#### RAW RECORDS ####
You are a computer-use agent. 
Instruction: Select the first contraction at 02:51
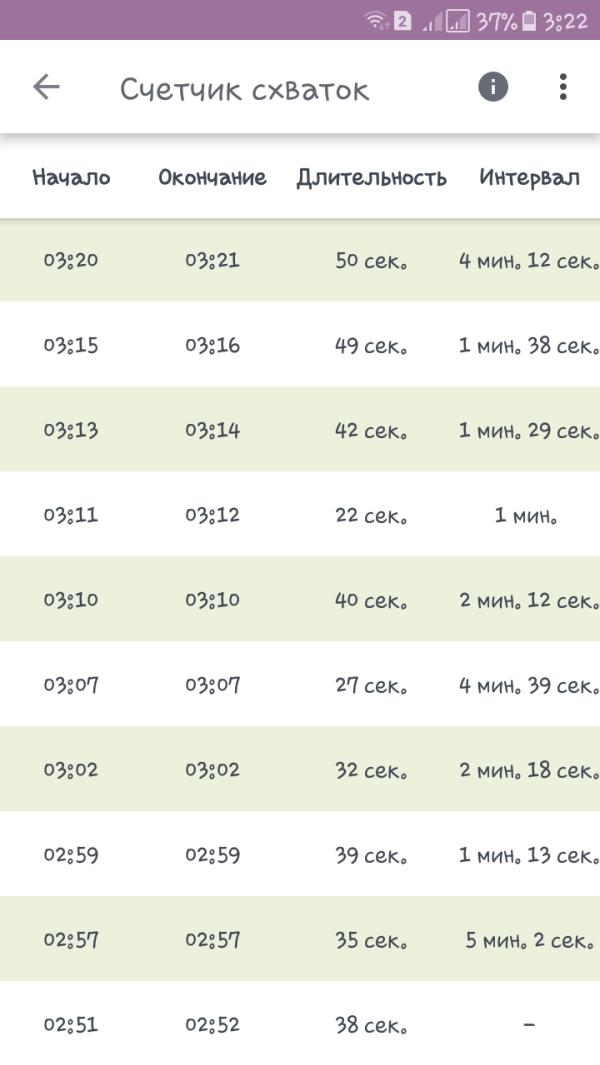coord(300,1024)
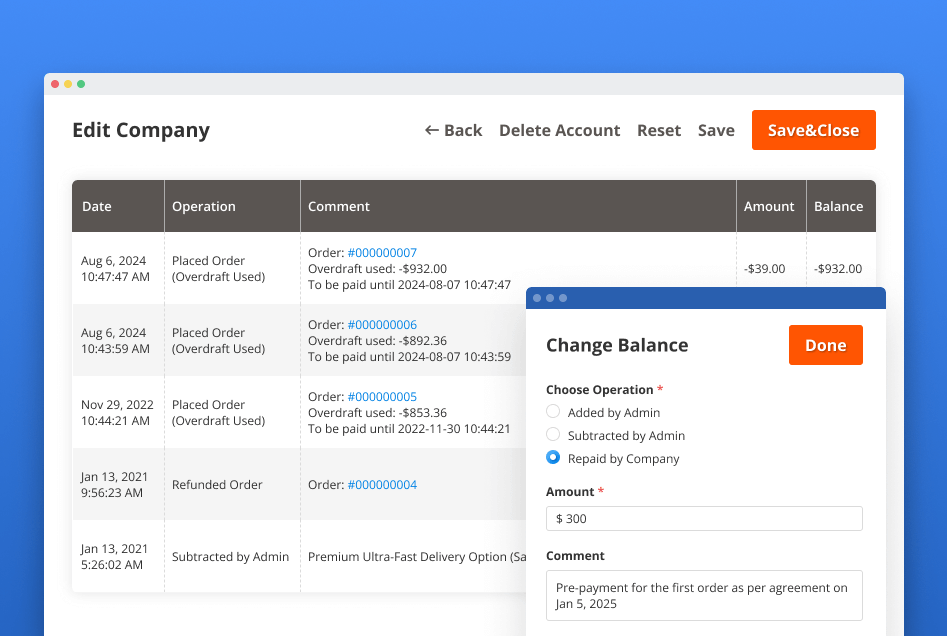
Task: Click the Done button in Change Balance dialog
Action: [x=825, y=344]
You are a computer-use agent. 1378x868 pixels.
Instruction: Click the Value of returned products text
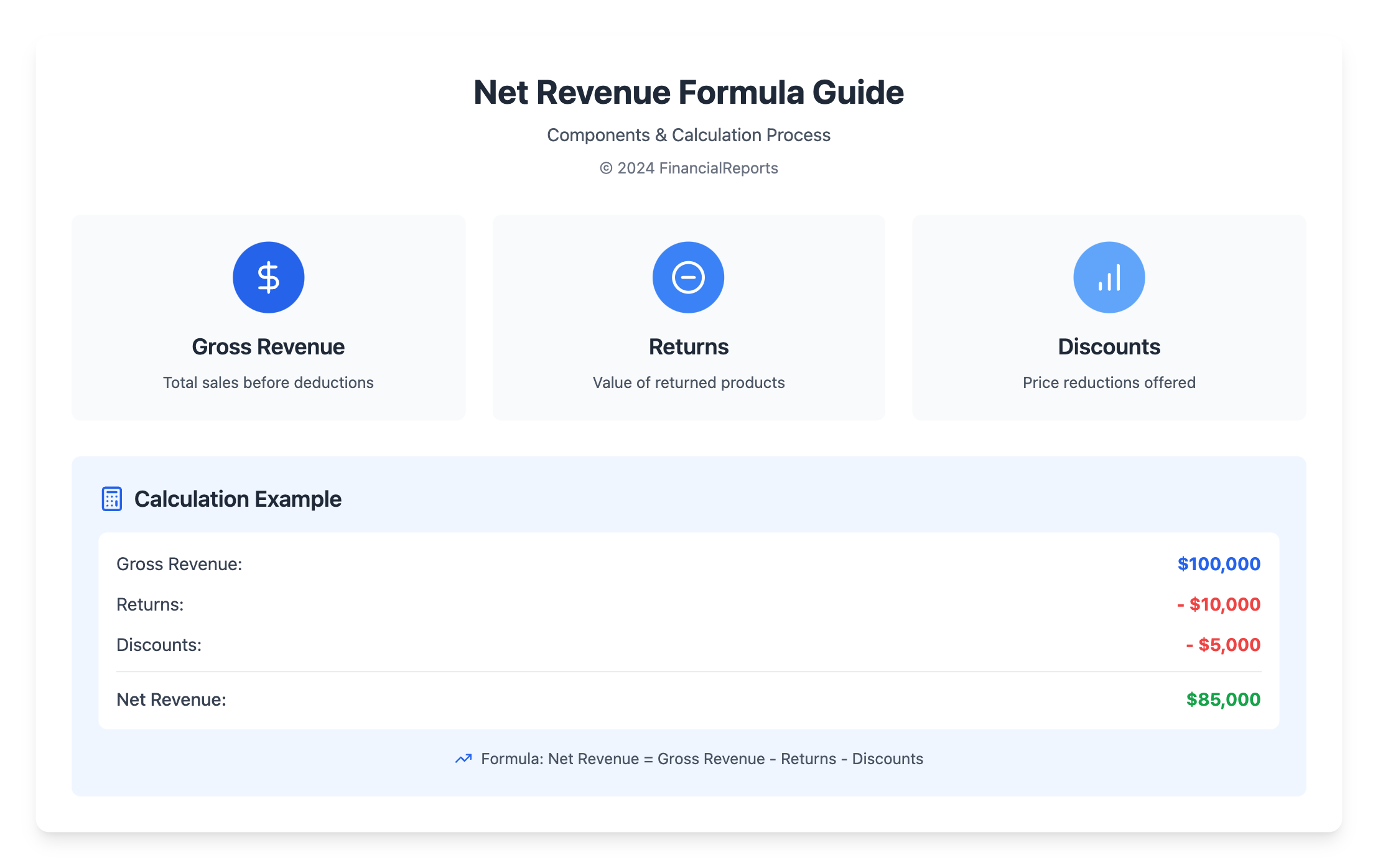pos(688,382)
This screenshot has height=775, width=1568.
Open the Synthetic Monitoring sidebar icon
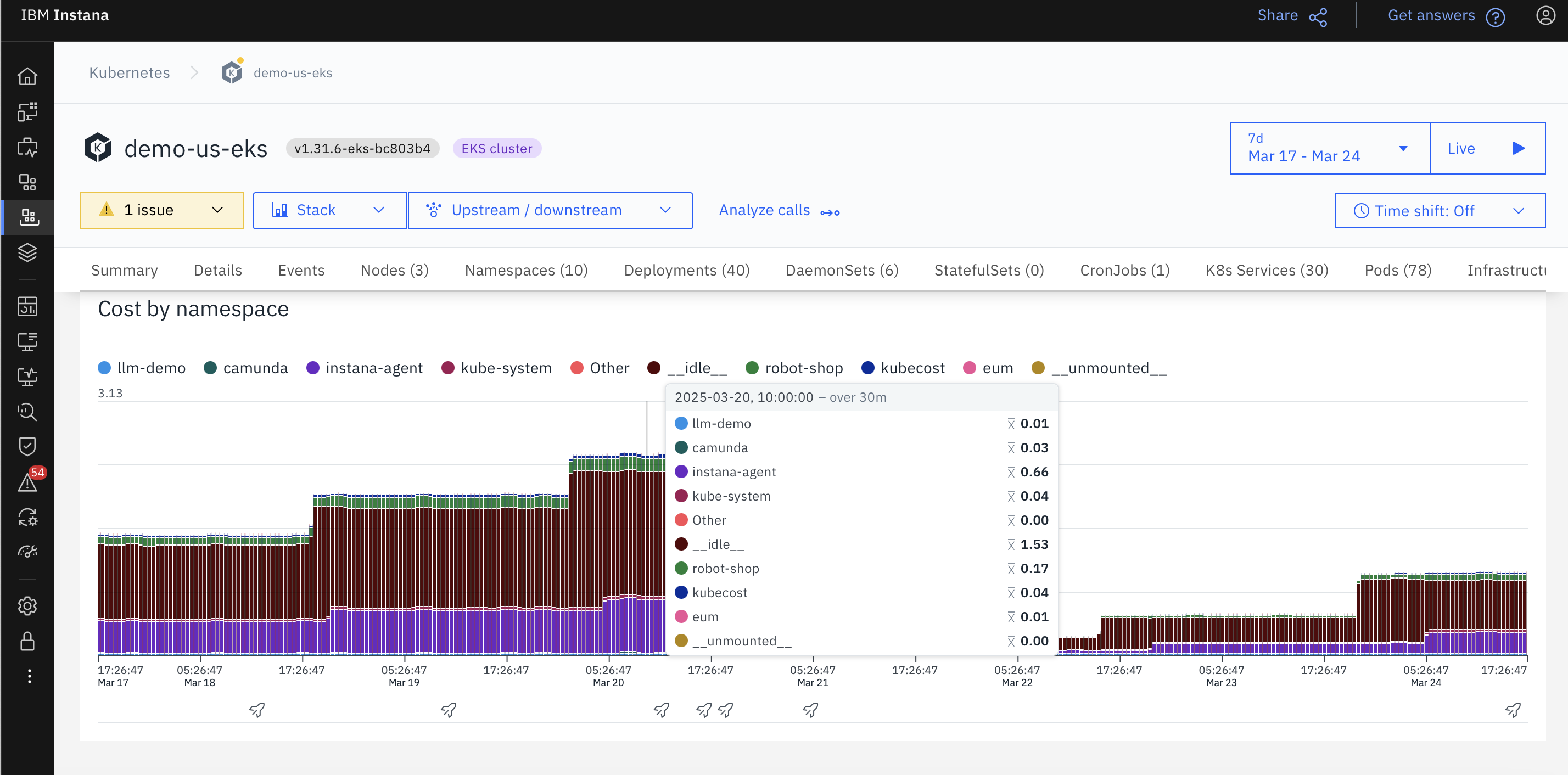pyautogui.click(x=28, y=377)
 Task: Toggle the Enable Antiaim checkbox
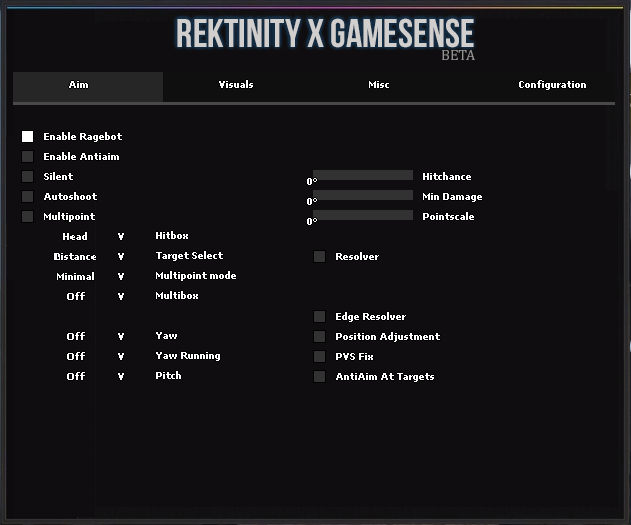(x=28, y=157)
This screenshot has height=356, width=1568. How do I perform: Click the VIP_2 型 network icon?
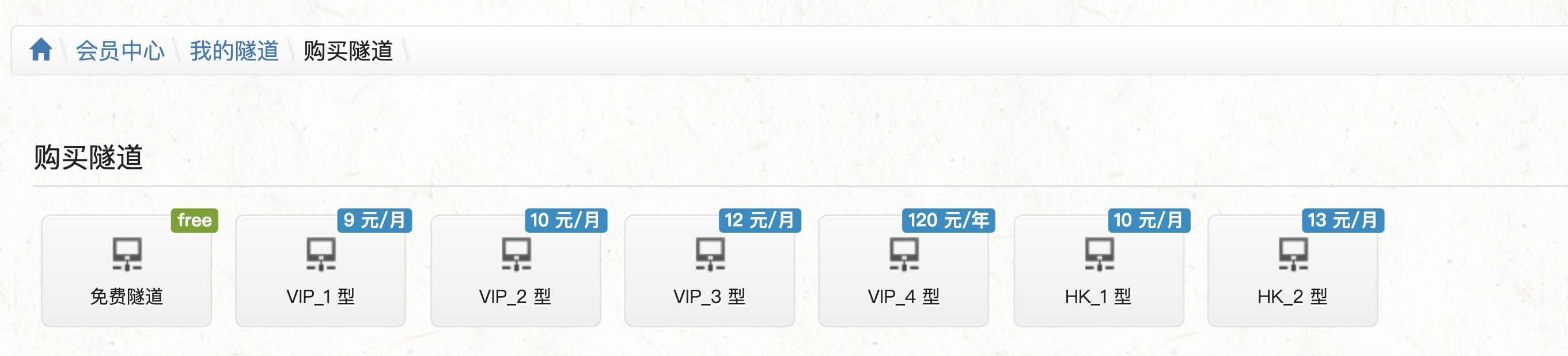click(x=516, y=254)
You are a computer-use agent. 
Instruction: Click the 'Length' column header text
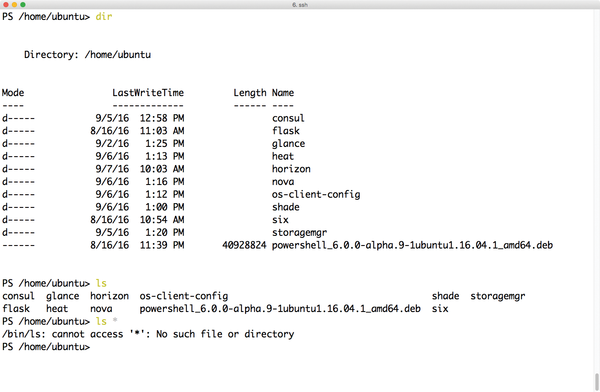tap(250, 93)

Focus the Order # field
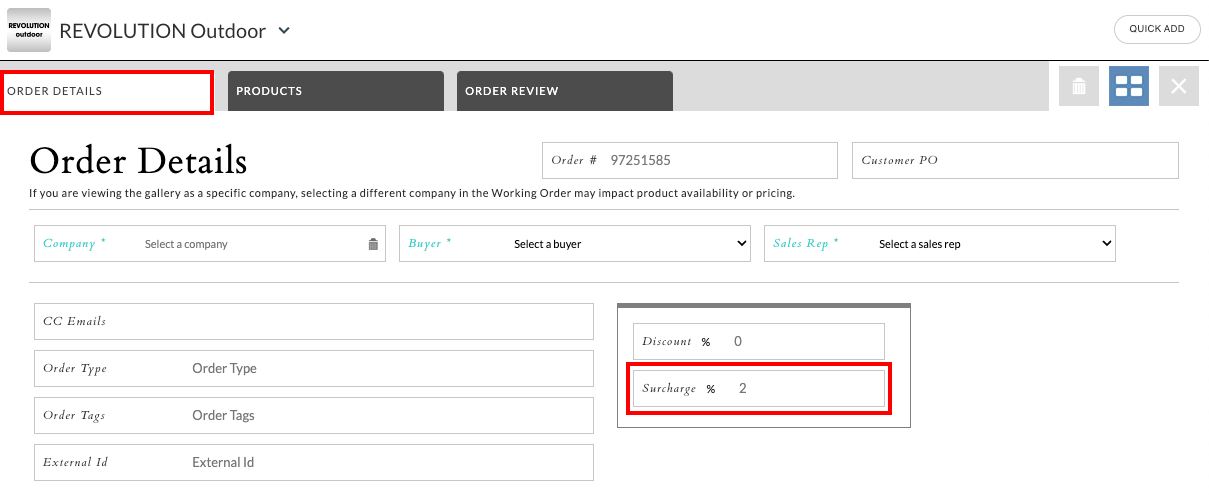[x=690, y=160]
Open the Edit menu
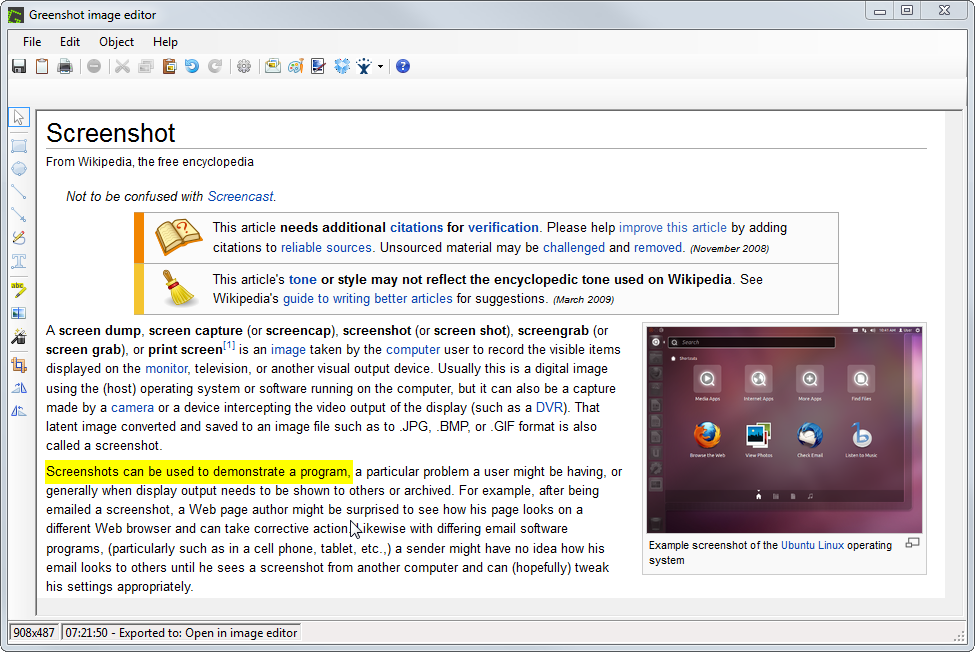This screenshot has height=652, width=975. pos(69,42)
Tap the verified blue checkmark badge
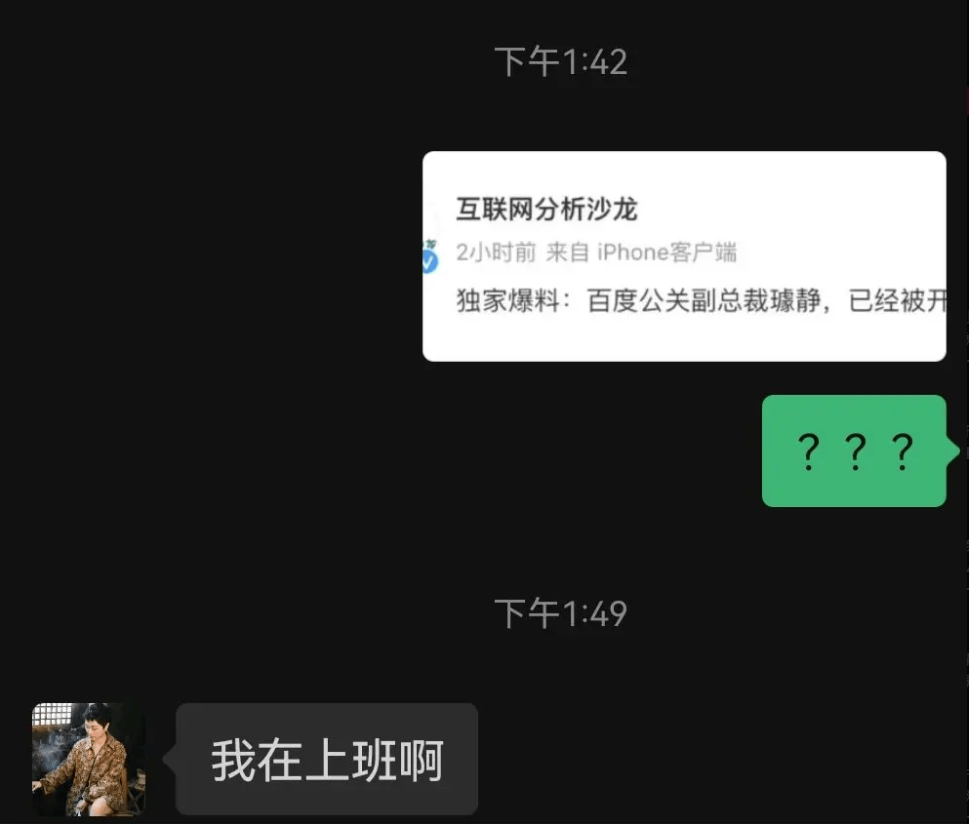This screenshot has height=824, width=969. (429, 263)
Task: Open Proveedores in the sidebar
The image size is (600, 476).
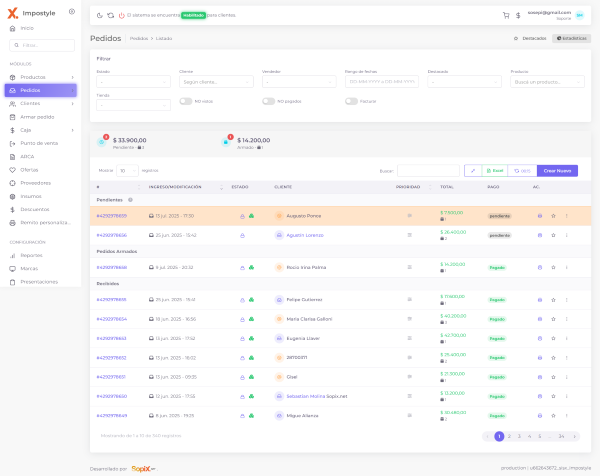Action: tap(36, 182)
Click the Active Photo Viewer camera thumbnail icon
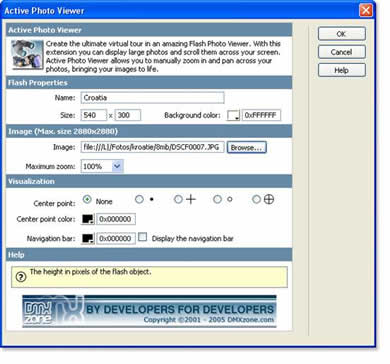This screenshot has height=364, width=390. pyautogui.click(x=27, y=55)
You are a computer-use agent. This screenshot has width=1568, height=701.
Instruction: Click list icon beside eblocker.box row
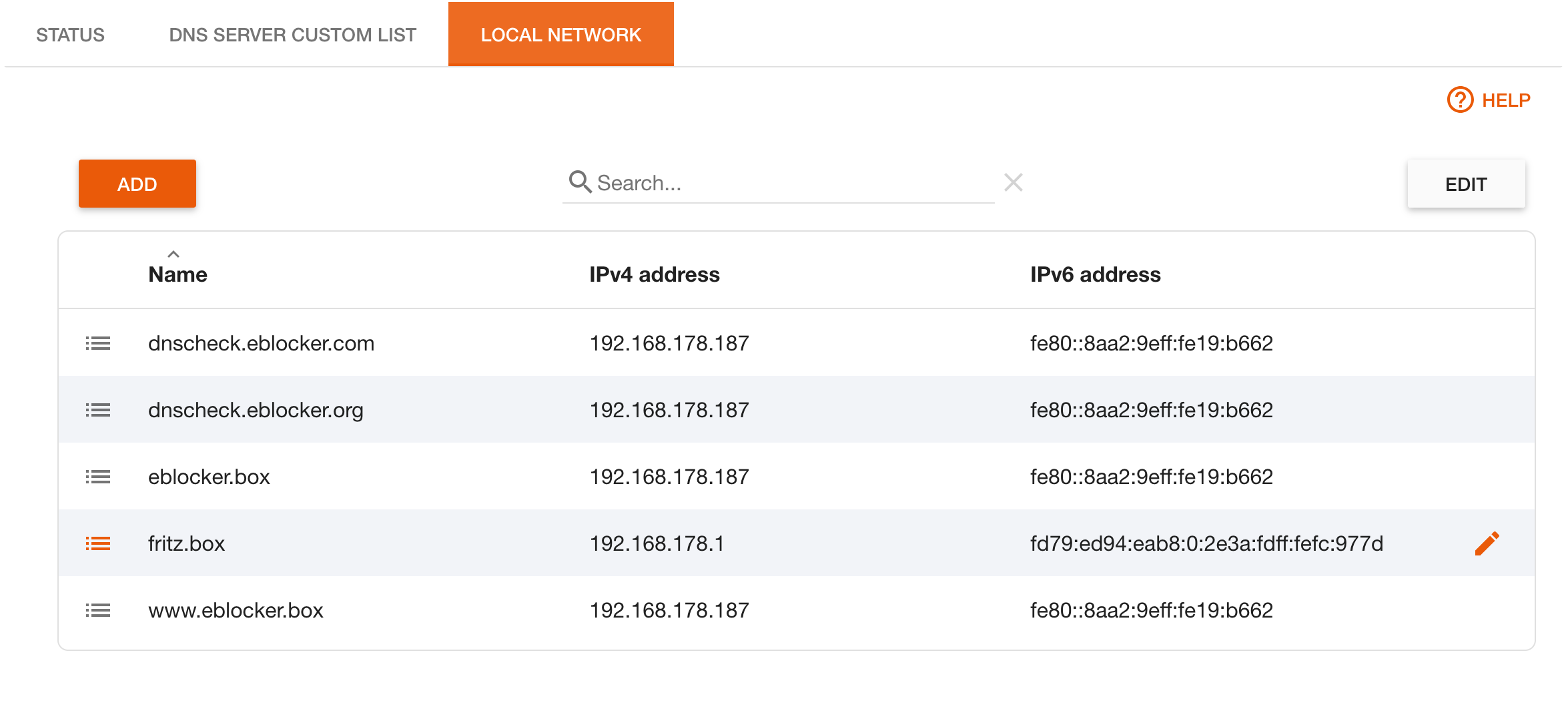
####
**TASK**
Please give every line of the records above as a Markdown table with the columns "Row" and "Line", skipping blank lines and leaving the pictures out.

**COMPLETE OUTPUT**
| Row | Line |
|---|---|
| 1 | You are a computer-use agent.  |
| 2 | Instruction: Select the first contraction at 02:51 |
| 3 | coord(300,1024) |
| 4 | Task: Click the Done button in Change Balance dialog |
| 5 | Action: [x=825, y=344] |
| 6 | You are a computer-use agent. 1378x868 pixels. |
| 7 | Instruction: Click the Value of returned products text |
| 8 | pos(688,382) |
| 9 | This screenshot has height=775, width=1568. |
| 10 | Open the Synthetic Monitoring sidebar icon |
| 11 | pyautogui.click(x=28, y=377) |
| 12 |  Task: Toggle the Enable Antiaim checkbox |
| 13 | (x=28, y=157) |
| 14 | This screenshot has height=356, width=1568. How do I perform: Click the VIP_2 型 network icon? |
| 15 | click(x=516, y=254) |
| 16 | You are a computer-use agent.  |
| 17 | Instruction: Click the 'Length' column header text |
| 18 | tap(250, 93) |
| 19 | Focus the Order # field |
| 20 | [x=690, y=160] |
| 21 | Open the Edit menu |
| 22 | This screenshot has height=652, width=975. pos(69,42) |
| 23 | Tap the verified blue checkmark badge |
| 24 | This screenshot has height=824, width=969. (429, 263) |
| 25 | Task: Open Proveedores in the sidebar |
| 26 | The image size is (600, 476). |
| 27 | Action: tap(36, 182) |
| 28 | Click the Active Photo Viewer camera thumbnail icon |
| 29 | This screenshot has height=364, width=390. pyautogui.click(x=27, y=55) |
| 30 | You are a computer-use agent. This screenshot has width=1568, height=701. |
| 31 | Instruction: Click list icon beside eblocker.box row |